> [任务要求]
将下面清单中的每一行原样重写一遍，不得改动任何字符。

> [原始数据]
# # # #

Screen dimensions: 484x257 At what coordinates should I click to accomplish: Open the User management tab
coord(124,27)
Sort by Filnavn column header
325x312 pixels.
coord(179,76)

# # # #

> [预期答案]
Screen dimensions: 484x257 At what coordinates should I click to accomplish: Open the User management tab
coord(124,27)
Sort by Filnavn column header
325x312 pixels.
coord(179,76)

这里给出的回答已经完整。